— EXERCISE —
Could you set down exactly the lines in the records below between the line holding "Increase working days" and the line holding "The height and width of the screenshot is (371, 800).", inclusive?

Segment Start: EXCERPTED RECORDS

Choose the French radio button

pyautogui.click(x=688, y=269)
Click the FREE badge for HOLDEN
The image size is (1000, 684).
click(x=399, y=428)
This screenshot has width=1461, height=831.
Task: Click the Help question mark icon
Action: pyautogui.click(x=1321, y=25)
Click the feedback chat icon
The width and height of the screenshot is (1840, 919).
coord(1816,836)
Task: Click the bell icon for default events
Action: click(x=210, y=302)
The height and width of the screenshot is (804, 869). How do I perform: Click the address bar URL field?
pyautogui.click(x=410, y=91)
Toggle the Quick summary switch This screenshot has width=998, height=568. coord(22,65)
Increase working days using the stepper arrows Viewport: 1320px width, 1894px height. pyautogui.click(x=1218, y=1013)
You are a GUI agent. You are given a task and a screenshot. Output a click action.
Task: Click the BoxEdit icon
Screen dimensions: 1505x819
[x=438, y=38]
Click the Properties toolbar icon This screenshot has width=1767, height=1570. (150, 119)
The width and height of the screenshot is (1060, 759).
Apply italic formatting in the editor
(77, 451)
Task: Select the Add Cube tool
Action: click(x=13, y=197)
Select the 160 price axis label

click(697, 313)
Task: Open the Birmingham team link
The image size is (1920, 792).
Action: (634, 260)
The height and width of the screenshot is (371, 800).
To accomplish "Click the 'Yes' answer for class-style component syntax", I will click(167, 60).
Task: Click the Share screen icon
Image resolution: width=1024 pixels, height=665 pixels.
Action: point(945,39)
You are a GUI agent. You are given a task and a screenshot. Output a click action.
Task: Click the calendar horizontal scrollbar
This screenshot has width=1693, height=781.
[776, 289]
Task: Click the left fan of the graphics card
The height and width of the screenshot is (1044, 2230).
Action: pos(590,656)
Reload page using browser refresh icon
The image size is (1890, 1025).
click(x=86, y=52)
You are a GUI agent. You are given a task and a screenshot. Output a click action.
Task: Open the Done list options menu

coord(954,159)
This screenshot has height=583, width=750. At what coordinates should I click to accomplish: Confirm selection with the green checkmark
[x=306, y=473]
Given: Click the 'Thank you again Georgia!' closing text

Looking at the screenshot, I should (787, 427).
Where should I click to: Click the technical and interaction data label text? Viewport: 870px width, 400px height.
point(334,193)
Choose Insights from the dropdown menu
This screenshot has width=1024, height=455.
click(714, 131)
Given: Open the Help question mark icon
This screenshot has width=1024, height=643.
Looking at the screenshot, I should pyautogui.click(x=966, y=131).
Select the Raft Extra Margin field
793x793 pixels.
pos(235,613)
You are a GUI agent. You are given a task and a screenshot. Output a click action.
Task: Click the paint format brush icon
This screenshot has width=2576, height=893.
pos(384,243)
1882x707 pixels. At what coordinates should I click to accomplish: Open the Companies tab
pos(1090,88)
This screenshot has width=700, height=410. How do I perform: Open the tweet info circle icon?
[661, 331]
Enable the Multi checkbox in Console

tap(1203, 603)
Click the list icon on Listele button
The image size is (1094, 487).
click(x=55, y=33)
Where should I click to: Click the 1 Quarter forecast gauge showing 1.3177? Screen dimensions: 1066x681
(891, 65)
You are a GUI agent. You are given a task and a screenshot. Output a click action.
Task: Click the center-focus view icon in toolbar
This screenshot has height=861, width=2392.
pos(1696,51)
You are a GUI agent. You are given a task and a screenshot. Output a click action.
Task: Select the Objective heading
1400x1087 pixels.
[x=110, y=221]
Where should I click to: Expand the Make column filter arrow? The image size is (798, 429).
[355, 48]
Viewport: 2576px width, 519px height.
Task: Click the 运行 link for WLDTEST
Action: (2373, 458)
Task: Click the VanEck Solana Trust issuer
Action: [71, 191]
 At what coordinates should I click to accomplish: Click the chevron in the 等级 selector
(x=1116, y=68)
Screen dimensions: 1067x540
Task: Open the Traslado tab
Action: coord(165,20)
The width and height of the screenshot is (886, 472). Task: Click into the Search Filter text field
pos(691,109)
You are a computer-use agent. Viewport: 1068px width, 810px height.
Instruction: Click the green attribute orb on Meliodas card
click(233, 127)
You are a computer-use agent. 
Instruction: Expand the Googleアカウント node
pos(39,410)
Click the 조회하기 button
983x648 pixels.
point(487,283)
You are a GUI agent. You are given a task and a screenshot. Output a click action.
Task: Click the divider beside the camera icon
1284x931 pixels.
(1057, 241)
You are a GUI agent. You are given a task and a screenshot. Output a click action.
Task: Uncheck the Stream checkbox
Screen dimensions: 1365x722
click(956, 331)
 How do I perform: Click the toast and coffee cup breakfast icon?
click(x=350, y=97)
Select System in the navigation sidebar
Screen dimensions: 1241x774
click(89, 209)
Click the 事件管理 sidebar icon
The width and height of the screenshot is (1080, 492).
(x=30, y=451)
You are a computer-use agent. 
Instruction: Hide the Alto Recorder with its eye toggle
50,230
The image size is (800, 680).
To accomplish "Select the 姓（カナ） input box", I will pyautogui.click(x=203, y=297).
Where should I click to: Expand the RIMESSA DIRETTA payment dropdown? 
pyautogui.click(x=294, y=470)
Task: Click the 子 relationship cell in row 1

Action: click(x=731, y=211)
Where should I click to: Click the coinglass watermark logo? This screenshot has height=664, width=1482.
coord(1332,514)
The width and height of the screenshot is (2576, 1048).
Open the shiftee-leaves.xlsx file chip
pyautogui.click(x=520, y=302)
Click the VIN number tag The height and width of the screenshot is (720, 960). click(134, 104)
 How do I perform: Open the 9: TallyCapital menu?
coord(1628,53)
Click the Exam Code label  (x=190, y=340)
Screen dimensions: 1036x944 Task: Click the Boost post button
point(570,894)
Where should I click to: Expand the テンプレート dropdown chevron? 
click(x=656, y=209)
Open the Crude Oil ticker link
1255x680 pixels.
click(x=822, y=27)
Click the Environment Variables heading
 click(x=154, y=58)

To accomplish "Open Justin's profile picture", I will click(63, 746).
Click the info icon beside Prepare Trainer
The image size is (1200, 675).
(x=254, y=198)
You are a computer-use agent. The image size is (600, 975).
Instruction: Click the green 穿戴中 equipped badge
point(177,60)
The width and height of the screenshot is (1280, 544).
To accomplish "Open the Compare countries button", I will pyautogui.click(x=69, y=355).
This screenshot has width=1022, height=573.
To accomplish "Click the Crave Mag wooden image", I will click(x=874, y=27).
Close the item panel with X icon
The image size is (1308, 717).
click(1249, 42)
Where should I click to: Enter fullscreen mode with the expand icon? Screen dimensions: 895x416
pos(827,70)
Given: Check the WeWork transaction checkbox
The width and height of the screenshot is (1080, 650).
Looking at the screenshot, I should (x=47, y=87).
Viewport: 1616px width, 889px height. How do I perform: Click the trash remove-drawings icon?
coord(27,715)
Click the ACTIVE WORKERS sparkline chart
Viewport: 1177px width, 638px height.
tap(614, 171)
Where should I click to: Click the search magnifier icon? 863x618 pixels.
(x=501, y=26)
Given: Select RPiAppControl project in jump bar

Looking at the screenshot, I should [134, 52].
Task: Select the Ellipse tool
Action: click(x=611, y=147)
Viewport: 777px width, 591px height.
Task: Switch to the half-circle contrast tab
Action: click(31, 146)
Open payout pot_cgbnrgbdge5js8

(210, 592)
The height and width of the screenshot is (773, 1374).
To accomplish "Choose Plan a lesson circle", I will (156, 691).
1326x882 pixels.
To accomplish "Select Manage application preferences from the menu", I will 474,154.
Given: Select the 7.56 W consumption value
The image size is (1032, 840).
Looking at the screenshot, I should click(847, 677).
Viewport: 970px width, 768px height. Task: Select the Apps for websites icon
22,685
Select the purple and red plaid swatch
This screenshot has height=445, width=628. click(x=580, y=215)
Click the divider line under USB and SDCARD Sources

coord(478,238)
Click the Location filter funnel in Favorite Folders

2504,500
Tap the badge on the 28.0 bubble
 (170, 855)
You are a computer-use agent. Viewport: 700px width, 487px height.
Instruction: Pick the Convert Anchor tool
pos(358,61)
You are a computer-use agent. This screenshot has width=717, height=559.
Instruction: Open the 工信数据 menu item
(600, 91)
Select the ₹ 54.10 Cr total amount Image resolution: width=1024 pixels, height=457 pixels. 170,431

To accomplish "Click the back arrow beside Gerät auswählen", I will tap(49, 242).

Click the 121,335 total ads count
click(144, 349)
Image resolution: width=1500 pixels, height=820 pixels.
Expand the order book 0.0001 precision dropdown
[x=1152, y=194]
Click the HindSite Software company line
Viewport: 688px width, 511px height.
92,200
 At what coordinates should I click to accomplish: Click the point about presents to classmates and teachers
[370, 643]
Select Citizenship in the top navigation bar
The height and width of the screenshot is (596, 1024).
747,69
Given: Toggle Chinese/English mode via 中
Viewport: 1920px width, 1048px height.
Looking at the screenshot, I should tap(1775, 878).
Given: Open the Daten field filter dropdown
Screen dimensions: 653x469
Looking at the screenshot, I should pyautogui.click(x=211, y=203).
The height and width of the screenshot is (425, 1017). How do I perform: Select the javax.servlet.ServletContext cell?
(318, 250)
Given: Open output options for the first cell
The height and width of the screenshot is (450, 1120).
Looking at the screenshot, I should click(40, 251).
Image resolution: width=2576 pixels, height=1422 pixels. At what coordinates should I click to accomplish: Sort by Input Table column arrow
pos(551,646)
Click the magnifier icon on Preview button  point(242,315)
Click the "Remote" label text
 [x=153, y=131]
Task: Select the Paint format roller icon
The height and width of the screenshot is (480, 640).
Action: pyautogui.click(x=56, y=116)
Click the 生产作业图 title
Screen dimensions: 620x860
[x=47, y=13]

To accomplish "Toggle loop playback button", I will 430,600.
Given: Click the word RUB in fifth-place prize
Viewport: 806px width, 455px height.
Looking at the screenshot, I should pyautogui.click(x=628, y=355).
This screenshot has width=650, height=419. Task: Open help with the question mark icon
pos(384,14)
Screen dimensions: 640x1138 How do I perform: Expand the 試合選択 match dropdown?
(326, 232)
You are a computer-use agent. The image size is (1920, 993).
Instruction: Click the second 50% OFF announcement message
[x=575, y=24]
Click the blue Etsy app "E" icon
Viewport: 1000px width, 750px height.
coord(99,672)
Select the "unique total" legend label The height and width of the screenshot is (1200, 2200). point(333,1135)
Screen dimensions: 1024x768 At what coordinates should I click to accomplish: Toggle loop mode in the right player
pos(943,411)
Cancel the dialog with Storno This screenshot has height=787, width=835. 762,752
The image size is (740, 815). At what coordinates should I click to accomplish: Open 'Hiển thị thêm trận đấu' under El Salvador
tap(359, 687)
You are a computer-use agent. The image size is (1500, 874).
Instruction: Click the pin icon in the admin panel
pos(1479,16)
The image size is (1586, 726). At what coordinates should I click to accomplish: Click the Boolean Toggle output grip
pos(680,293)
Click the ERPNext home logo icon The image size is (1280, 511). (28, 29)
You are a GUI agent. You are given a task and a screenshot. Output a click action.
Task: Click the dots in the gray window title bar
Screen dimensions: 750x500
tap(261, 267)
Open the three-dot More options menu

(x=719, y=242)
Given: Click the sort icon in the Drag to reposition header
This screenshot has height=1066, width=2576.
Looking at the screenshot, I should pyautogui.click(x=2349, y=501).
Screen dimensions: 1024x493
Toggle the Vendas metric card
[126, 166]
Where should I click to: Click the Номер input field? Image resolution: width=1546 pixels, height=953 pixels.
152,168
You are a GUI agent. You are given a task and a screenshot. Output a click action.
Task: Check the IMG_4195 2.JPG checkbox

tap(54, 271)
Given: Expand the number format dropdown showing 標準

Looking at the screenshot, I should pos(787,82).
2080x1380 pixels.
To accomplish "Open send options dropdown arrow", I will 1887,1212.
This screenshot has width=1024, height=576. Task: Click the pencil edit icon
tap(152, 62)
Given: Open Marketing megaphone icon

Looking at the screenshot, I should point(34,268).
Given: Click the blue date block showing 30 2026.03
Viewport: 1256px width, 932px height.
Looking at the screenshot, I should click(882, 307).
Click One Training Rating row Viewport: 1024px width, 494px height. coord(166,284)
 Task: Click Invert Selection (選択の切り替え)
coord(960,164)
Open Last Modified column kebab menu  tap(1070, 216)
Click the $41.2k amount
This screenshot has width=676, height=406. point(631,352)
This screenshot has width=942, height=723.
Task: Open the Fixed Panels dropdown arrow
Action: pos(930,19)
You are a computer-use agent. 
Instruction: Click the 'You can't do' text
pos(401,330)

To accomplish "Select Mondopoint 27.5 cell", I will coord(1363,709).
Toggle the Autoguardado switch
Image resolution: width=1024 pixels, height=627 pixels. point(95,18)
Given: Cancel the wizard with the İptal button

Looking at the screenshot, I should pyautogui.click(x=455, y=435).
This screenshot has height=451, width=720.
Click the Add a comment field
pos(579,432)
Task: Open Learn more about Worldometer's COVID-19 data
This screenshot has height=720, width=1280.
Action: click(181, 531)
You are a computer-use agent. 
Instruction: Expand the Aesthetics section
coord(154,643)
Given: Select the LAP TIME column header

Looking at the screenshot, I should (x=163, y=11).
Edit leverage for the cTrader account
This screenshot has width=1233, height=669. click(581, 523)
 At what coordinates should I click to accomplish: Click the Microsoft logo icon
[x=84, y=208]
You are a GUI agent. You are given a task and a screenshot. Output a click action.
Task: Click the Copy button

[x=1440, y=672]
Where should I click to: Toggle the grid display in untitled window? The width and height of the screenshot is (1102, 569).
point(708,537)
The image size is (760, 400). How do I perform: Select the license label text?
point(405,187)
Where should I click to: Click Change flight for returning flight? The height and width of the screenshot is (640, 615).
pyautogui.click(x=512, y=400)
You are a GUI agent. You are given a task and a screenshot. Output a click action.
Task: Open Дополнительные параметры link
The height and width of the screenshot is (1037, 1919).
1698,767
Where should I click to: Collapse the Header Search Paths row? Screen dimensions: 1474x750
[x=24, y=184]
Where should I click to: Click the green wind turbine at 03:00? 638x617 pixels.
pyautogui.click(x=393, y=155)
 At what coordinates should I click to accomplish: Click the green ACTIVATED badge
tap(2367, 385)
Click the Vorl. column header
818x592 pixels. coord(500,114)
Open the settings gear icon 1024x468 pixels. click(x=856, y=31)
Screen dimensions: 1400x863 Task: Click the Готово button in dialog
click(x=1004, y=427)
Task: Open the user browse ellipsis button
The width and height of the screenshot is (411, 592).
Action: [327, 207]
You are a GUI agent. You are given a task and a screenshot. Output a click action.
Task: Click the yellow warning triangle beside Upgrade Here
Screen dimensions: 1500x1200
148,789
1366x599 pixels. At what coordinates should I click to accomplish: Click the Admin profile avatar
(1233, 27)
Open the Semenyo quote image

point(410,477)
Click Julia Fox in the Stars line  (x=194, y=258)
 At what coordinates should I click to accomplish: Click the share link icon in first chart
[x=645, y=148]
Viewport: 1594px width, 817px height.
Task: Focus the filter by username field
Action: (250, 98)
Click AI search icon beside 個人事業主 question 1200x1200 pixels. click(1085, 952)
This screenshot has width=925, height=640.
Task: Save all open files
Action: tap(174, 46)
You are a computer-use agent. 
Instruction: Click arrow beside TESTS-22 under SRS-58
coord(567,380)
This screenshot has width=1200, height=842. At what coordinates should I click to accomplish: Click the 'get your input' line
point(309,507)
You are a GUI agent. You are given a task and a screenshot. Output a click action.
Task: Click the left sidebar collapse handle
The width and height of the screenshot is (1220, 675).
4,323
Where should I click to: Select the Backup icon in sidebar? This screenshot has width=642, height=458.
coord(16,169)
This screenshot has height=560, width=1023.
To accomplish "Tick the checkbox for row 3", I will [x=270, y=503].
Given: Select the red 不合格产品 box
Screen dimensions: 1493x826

Segment End: EXCERPTED RECORDS

— RESULT FOR THIS EXERCISE —
Increase working days using the stepper arrows Viewport: 1320px width, 1894px height. pyautogui.click(x=1218, y=1013)
You are a GUI agent. You are given a task and a screenshot. Output a click action.
Task: Click the BoxEdit icon
Screen dimensions: 1505x819
[x=438, y=38]
Click the Properties toolbar icon This screenshot has width=1767, height=1570. (150, 119)
The width and height of the screenshot is (1060, 759).
Apply italic formatting in the editor
(77, 451)
Task: Select the Add Cube tool
Action: click(x=13, y=197)
Select the 160 price axis label

click(697, 313)
Task: Open the Birmingham team link
The image size is (1920, 792).
Action: (634, 260)
The height and width of the screenshot is (371, 800).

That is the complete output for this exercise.